Years ago, I had no idea that a boy could feel like a girl, or that a girl could feel like a boy. There were men called drag queens who liked to dress like women, I'd heard of them, but beyond that, I was clueless.
Even when Jared first told me that he felt like he was a girl, I had no idea that was even a thing.
I'm so thankful that he was born exactly when he was, because paths are being open to the LGBTQ more now than ever before. And even though Bruce/Caitlyn Jenner doesn't do education well, and sometimes muddles things even more, people are more aware now than ever about transgendered people.
It is getting much more commonplace to hear about sexual orientation and sexual identity. A few weeks ago, I saw this Genderbread Person on a blog that I follow. I saved it, because I knew it would come in handy. :)
People are complex and no two are alike. As for me, I've never been a girly-girl. I was raised in Wyoming for a time and saw strong women who could run their ranch by themselves just fine, thank you. Their examples were some that I followed most. I love working outdoors much more than indoors. I don't mind getting dirty or working hard. I stayed home with my children because I felt that was best for them; I would have been a career woman otherwise. I never called my girls "princesses" - to me that nickname was synonymous with needing others to take care of them, and I was raising self-sufficient daughters.

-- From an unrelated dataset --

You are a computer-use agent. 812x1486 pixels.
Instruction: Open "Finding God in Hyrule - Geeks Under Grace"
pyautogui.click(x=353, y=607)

Who would have known that my third-born, boy by birth, would be more girly than I am? (though it isn't hard, trust me. ;) ) Today she told me that there were a lot of girls at work who want to "do her nails." She thinks it's "cute". LOL I think it's creepy and want no other female anywhere near my fingernails. :)

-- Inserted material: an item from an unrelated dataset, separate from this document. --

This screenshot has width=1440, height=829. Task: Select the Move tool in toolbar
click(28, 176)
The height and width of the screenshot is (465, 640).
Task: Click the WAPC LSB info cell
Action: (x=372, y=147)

I wear men's t-shirts because women's t-shirts are too form fitting, and I hate that! I wear sneakers, loafers, and flip flops, and you will never catch me wearing stiletto high heels! I wear jeans, sweats, or yoga pants. I'll wear dress pants/slacks to church and to do a photoshoot. I will wear a dress when I have to - but the last time I had to was last year at Josh and Hayley's wedding. (Though if I could find a jumper like I bought a couple of decades ago in Tennessee, I'd wear it in the summertime! It was a perfect cotton dress that I could wear Keds, loafers, or flip flops with. ;) )
So, Jessica realizes that women and men can present themselves however the heck they want to. But she reminds me that I simply don't understand, and she's right. I don't understand how the "wrong" genitalia can give you anxiety or feel despair. I've never felt that in my life.

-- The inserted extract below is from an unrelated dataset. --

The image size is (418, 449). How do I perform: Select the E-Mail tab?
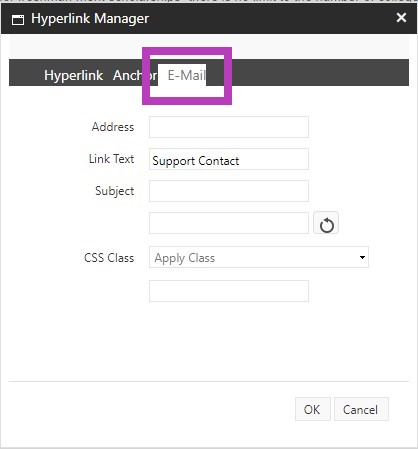click(186, 75)
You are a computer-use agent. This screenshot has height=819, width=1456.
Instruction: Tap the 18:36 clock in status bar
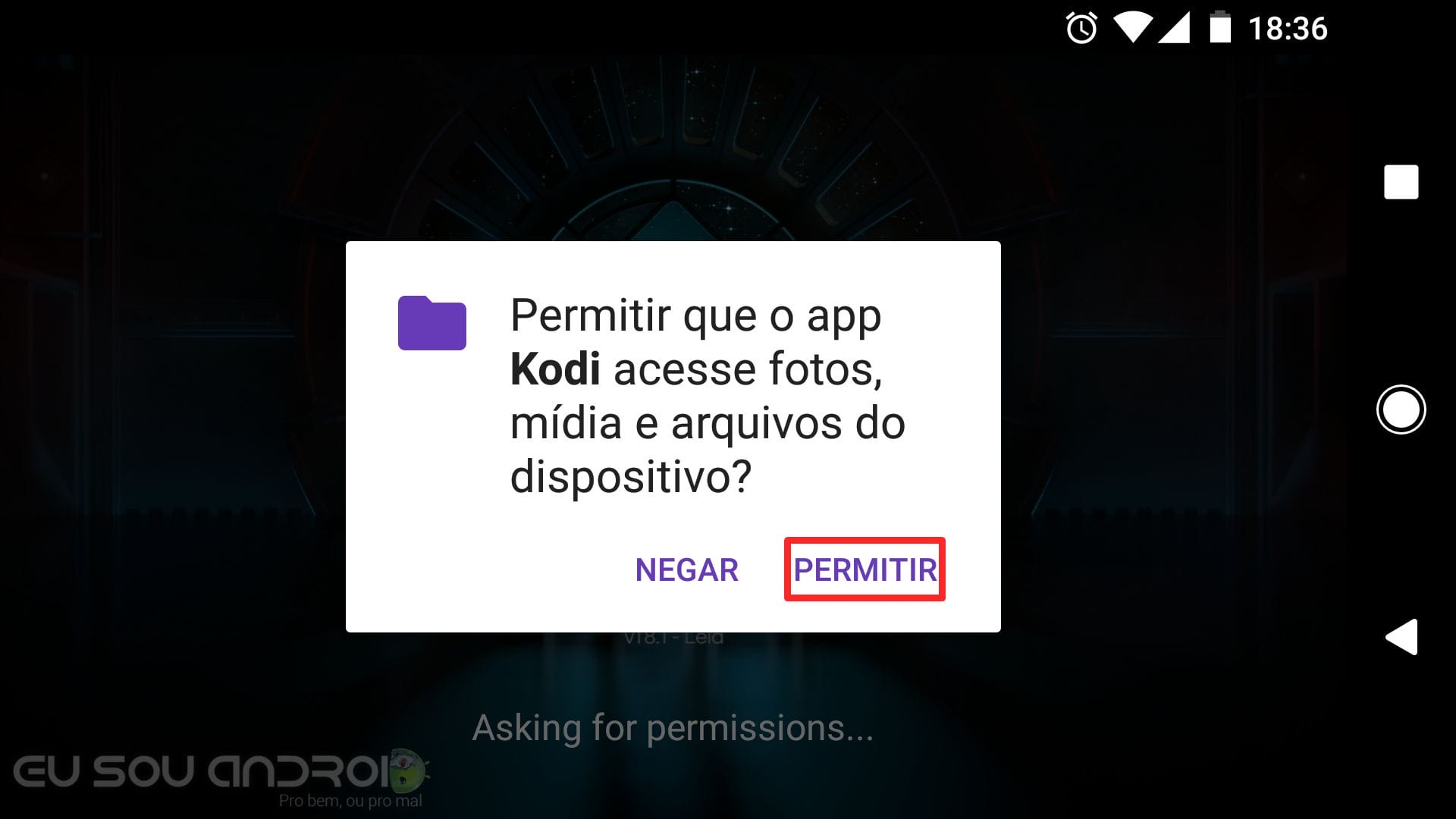pos(1288,29)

There is so much to gender identity that happens in the brain. It really has very little to do with genitals, in fact. Which again, I don't understand, but I totally am aware of.
Back in the 80's we called people fags, faggots, and gay in place of idiot, creep, and stupid. We don't do that anymore. Education has happened and empathy for others has given us a better understanding. (There might still be the "EW!" factor when we see boys kissing boys or girls kissing girls on television, but I assume that homosexuals feel that same "EW!" factor with hetorsexual kisses.)
The same way that our understanding of lesbians, gays, and bisexuals has grown since 1980, our understanding of transgendered people will also grow as we begin to recognise and meet more members of our communities and own families that feel this way. Empathy and respect is bound to improve and grow.